A sharp decline in breast cancer incidence rates among non-Hispanic white women in the United States after a dramatic drop in the use of postmenopausal hormone therapy did not continue through 2007, according to a new study from the American Cancer Society and the National Cancer Institute. While there are several possible explanations for the recent stabilization, it may indicate that the decrease in breast cancers thought to be related to postmenopausal hormone use has bottomed out.
Breast cancer incidence rates among U.S. white women dropped by about 7% between 2002 and 2003 after a dramatic drop in the use of postmenopausal hormone therapy (HT) prompted by the Women’s Health Initiative (WHI) study findings in July 2002 on the adverse health effects of combined HT use, including increased risk of breast cancer. To see if that trend continued, researchers led by Carol DeSantis, MPH, reviewed data on female invasive breast cancer incidence obtained from the National Cancer Institute’s Surveillance, Epidemiology and End Results (SEER) 12 registries for the years 2000 to 2007. They found the sharp decline in breast cancer incidence rates in non-Hispanic white women between 2002 and 2003 did not continue between 2003 and 2007. There was no significant change in the overall incidence rate for breast cancer among non-Hispanic white women during those years. Meanwhile, non-Hispanic Black and Hispanic women did not experience the steep drop in incidence from 2002 to 2003 and there were no significant changes in incidence rates among those groups from 2003-2007.

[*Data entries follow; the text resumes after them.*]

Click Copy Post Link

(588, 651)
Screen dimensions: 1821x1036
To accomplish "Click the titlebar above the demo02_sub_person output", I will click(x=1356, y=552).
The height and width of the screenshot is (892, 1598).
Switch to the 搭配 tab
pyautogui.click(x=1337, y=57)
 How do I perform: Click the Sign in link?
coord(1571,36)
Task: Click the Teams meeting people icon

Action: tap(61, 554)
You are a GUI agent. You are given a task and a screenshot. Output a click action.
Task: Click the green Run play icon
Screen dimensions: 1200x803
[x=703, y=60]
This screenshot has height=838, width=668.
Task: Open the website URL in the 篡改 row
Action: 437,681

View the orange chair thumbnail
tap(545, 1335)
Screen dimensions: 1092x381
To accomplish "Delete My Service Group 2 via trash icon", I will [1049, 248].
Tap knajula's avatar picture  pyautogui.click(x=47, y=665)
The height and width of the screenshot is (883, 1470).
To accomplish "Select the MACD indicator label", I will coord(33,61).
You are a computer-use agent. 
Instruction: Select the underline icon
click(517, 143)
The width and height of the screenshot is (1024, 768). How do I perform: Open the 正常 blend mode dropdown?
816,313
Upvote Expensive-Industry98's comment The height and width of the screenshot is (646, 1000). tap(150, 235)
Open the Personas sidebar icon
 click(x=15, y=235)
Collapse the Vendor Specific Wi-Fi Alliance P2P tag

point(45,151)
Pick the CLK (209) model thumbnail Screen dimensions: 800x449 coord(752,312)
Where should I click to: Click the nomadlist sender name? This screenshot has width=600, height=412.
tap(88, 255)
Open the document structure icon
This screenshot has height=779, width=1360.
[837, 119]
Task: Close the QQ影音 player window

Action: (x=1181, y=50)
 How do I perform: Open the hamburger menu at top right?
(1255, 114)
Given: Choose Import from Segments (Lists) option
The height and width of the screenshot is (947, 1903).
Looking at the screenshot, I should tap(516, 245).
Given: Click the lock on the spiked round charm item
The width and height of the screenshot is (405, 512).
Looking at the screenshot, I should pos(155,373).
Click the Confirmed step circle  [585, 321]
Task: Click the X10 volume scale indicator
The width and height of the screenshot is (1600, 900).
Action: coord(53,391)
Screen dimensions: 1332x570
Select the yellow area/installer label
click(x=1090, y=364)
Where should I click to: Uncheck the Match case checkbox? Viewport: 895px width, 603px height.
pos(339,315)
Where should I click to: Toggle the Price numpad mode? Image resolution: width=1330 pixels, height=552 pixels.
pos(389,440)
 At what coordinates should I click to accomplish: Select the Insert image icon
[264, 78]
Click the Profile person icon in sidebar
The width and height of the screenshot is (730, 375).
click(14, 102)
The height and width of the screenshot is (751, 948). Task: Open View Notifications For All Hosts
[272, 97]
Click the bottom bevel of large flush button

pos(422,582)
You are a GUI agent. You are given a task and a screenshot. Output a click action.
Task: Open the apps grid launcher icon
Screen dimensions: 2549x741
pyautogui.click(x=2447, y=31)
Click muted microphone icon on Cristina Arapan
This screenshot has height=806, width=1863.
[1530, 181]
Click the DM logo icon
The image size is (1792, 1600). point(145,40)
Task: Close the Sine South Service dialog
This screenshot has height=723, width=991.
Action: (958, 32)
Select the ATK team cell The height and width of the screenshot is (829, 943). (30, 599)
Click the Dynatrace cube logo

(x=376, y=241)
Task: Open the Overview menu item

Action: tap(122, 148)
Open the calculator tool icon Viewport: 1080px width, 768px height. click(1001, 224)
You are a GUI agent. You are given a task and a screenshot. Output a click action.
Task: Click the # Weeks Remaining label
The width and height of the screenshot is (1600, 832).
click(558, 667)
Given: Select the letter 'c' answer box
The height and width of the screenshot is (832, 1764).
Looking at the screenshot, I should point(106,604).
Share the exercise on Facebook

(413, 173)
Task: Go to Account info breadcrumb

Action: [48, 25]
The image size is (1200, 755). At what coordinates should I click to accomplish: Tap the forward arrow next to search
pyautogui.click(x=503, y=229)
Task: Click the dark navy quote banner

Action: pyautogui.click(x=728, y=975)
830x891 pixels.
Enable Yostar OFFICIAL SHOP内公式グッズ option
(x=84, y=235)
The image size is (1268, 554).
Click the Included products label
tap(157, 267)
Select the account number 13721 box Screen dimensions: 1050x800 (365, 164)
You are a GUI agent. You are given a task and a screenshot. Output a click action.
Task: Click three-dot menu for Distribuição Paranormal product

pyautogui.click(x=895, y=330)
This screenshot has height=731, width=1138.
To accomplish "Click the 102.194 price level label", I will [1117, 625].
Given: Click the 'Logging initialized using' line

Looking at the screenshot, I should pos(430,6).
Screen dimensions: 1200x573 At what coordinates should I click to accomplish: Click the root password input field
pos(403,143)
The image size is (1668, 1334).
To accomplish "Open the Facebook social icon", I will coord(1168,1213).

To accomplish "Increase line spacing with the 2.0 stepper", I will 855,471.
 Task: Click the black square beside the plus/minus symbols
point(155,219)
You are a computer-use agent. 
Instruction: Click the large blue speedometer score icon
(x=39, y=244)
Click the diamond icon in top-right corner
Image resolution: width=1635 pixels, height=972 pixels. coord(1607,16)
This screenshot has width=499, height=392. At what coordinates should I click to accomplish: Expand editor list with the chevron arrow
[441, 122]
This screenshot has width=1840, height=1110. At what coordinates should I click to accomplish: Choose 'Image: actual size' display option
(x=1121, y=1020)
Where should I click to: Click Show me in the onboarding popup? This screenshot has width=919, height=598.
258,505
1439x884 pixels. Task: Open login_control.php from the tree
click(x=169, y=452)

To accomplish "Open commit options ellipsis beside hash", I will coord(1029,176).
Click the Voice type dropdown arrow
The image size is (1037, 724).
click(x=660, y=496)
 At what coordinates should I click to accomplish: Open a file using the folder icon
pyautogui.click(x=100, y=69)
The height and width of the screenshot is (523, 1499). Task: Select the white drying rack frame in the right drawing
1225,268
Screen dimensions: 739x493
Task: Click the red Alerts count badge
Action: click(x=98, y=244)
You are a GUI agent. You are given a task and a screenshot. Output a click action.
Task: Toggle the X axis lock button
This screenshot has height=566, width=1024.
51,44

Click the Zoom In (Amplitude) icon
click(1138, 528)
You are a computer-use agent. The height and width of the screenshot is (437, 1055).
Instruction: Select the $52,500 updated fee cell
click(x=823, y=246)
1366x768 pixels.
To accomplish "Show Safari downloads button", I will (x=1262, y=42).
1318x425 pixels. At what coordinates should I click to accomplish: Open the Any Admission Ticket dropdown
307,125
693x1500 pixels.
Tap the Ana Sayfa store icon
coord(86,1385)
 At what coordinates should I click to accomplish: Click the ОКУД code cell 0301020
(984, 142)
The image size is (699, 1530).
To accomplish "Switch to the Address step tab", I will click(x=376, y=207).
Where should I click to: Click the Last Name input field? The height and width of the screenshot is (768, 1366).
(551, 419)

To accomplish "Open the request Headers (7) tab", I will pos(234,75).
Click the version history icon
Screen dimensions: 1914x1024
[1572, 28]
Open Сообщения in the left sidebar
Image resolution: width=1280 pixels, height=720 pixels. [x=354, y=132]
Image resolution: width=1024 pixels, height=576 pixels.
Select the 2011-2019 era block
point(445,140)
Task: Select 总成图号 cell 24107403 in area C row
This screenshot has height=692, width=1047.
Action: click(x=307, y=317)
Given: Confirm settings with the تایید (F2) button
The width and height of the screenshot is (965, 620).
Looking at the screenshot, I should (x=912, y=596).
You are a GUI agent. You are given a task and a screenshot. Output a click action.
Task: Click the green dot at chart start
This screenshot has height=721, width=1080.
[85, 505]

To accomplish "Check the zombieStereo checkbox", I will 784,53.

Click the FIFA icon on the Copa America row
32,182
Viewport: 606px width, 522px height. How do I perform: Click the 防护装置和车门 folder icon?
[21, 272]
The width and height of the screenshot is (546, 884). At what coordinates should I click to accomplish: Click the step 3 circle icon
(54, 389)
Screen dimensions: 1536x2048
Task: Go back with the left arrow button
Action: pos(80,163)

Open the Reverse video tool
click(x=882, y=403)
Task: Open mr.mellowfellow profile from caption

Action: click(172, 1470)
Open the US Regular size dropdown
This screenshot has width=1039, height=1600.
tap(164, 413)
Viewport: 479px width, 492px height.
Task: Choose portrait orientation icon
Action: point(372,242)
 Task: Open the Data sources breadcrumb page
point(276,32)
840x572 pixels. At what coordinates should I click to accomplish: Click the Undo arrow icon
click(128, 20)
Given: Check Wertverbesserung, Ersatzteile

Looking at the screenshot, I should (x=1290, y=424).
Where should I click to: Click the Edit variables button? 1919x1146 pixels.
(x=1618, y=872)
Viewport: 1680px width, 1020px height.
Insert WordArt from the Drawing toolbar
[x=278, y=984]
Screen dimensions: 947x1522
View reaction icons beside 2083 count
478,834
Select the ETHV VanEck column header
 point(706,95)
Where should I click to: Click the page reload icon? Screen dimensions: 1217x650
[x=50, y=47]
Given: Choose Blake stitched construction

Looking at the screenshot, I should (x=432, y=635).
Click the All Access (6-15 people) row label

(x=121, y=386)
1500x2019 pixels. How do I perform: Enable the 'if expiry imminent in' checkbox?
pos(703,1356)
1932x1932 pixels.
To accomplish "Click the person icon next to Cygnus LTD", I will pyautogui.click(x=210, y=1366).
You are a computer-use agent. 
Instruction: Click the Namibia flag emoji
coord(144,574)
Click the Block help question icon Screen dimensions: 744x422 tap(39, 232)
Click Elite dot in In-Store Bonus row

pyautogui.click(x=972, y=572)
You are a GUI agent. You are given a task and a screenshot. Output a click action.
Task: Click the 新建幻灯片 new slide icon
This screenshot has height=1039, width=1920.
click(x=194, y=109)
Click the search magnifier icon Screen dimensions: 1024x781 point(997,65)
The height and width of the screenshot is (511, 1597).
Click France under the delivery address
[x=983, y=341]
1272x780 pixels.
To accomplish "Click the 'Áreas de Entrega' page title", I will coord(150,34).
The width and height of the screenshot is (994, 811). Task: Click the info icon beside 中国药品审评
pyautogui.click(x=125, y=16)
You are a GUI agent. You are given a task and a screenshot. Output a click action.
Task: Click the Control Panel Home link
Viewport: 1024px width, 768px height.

The authors say there are several possible explanations for the recent stabilization in breast cancer incidence rates among non-Hispanic white women in the U.S. First, although the report indicates that postmenopausal HT use has continued to decline through 2008, the decrease in HT use after 2003 may not have been large enough to continue delaying diagnoses. Second, the trends may reflect improved sensitivity of mammography without influence of HT, since HT increases breast density and compromises the diagnostic performance of mammograms and breast biopsies. Also, the rates may in part reflect the relatively stable rates of screening mammography in the U.S. since 2000. Increasing screening rates would have likely increased the number of diagnoses.